Re: Principle of Orthogonal Design

On 27 jan, 14:28, Bob Badour <bbad..._at_pei.sympatico.ca> wrote:
> David Cressey wrote:
> > "Jan Hidders" <hidd..._at_gmail.com> wrote in message
> >news:c4a59c20-5686-4f4a-aa43-512cdee1df64_at_d70g2000hsb.googlegroups.com...
>
> >>mAsterdam schreef:
>
> >>>This is all way over my head. Jan, you may be used to
> >>>sailing these waters; I am not. I think it is interesting,
> >>>but very time-consuming.
> >>>Am I talking rubbish? I try not to, but I don't know - nobody
> >>>else chimes in. You keep replying, but hey, you are a nice guy :-)
>
> > It's even further over my head.
>
> >>>>>>DEFINITION: A join dependency is said to be a proper if it does not
> >>>>>>hold that any of its components is a subset of another component.
>
> >>>>>Proper is a nicer than non-trivial.
>
> >>>>Note that it's semantically different. Not all proper join
> >>>>dependencies are non-trivial, and not all non-trivial join
> >>>>dependencies are proper.
>
> >>>Thanks, I have to read more carefully.
>
> >>>Trivial dependencies are the ones implied by the
> >>>candidate keys.
>
> >>Not precisely.

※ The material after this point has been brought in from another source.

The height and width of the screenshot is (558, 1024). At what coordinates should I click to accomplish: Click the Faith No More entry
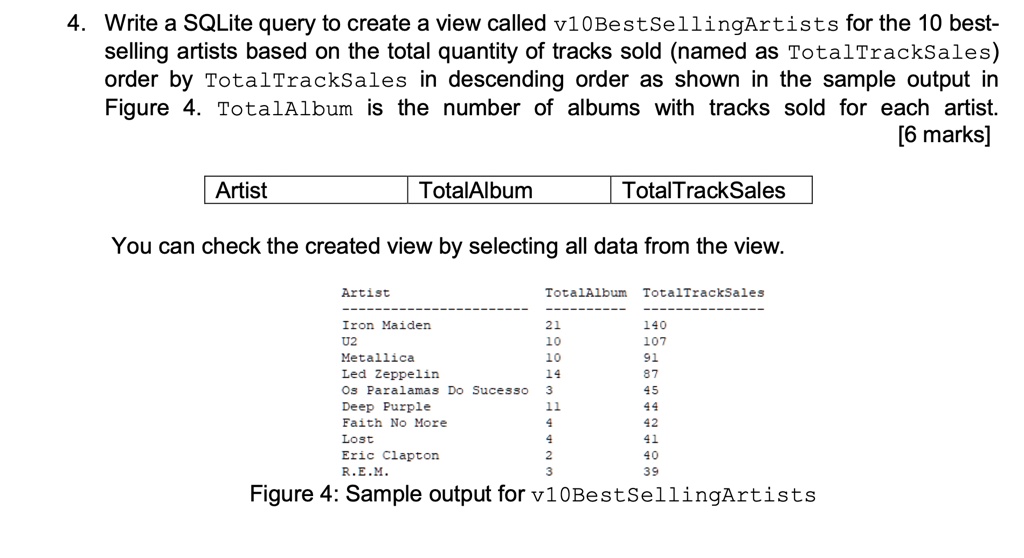click(x=394, y=423)
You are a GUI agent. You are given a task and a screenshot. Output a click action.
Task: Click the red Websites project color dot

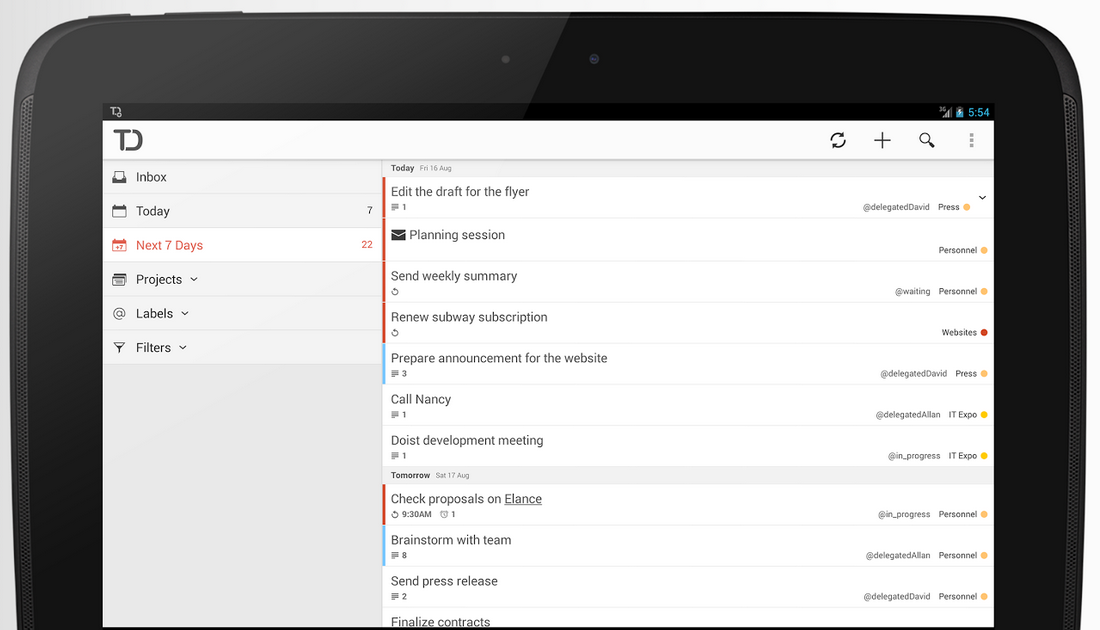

Trivial dependencies are those that hold in any schema.
> >>For example the FK a,b -> a is always true as long as you have
> >>attributes 'a' and 'b' in the header. Another example is the JD
> >>[ {a,b}, {b,c}, {a,b,c} ] if the attributes in the header are {a,b,c}.
> >>This is always a lossless decomposition, but also a very redundant
> >>one. Another is the JD [ {a,b,c} ].
>
> > I really need to understand the word "trivial"  as used above in a more
> > careful manner than I do.
>
> > Unfortunately, my intuitive grasp of the word "trivial"  comes from hearing
> > it used by engineers rather than mathematicians.  When engineers use the
> > word "trivial",  there is almost always an overtone of snobbism present.  A
> > problem is "trivial"  if it's unworthy of the attention of someone so
> > important as the person speaking.  It should be assigned to a "junior"
> > person.
>
> > In mathematics,  the "trivial case" is almost always easy,  but easiness is
> > not what relegates it to triviality.  It's more like "orthogonality to the
> > peculiarities of the item under discussion",  or something like that.
>
> > So I need to understand "trivial dependencies",  in a really tight fashion.
> > My loose understanding of one form of trivial dependence is that a component
> > of a composite key is trivially dependent on that key.  In this case,
> > "trivial" means,  to me,  that the dependency provides no additonal
> > information about anything.  The sort of thing that, in common parlance,
> > would draw the response,  "well, duh!"
>
> > But I don't have a general understanding of  what makes trivial dependencies
> > trivial.
>
> I might suggest: "Inferable from the definition."

Yes. A good suggestion.

> Presumably one can infer (calculate/prove) from the definition of FK that:
> FK a,b -> a
>
> Or did he mean FD above instead of FK?

Yes, I did. Apologies for the typo.

• Jan Hidders